Single by The Subways

from the album Young for Eternity
- Released: 21 March 2005
- Genre: Alternative rock, garage rock, indie rock
- Length: 2:57
- Label: Infectious Records
- Songwriters: Billy Lunn, Charlotte Cooper, Josh Morgan

The Subways singles chronology
| "1am" (2004) | "Oh Yeah" (2005) | "Rock & Roll Queen" (2005) |

= Oh Yeah (The Subways song) =

"Oh Yeah" was the second single from the British indie rock band The Subways, off of their debut record Young for Eternity.

It features in the episode of Rescue Me, "Karate" in the scene where the character Lou shaved his testicles.

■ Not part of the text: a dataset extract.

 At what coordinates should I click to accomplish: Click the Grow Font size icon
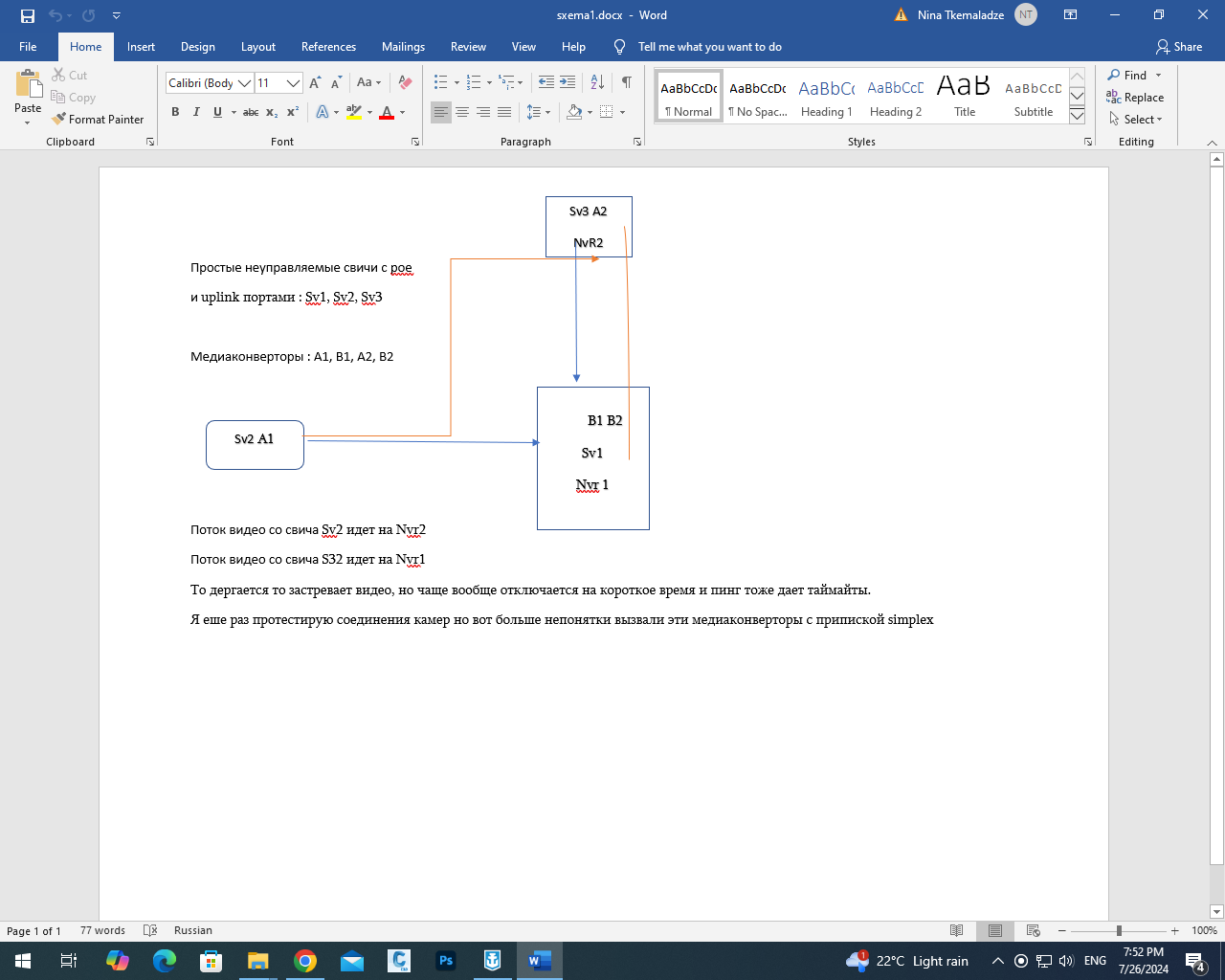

Two music videos were created for the song. The original, released when the band was under Infectious Records, features the band playing the song inside. The newer video, filmed after they signed with Warner Brothers, shows the band playing the song in a building while girls in short skirts go about on rollerskates. The latter was directed by Brett Simon.

The song features in an advertisement for football in The Sun newspaper.

==Track listings==
- 7"
1. "Oh Yeah"
2. "I Am Young"
- CDS
3. "Oh Yeah"
4. "Take Me Away"

==Chart performance==
The track reached number 25 on the UK singles chart when released in March 2005.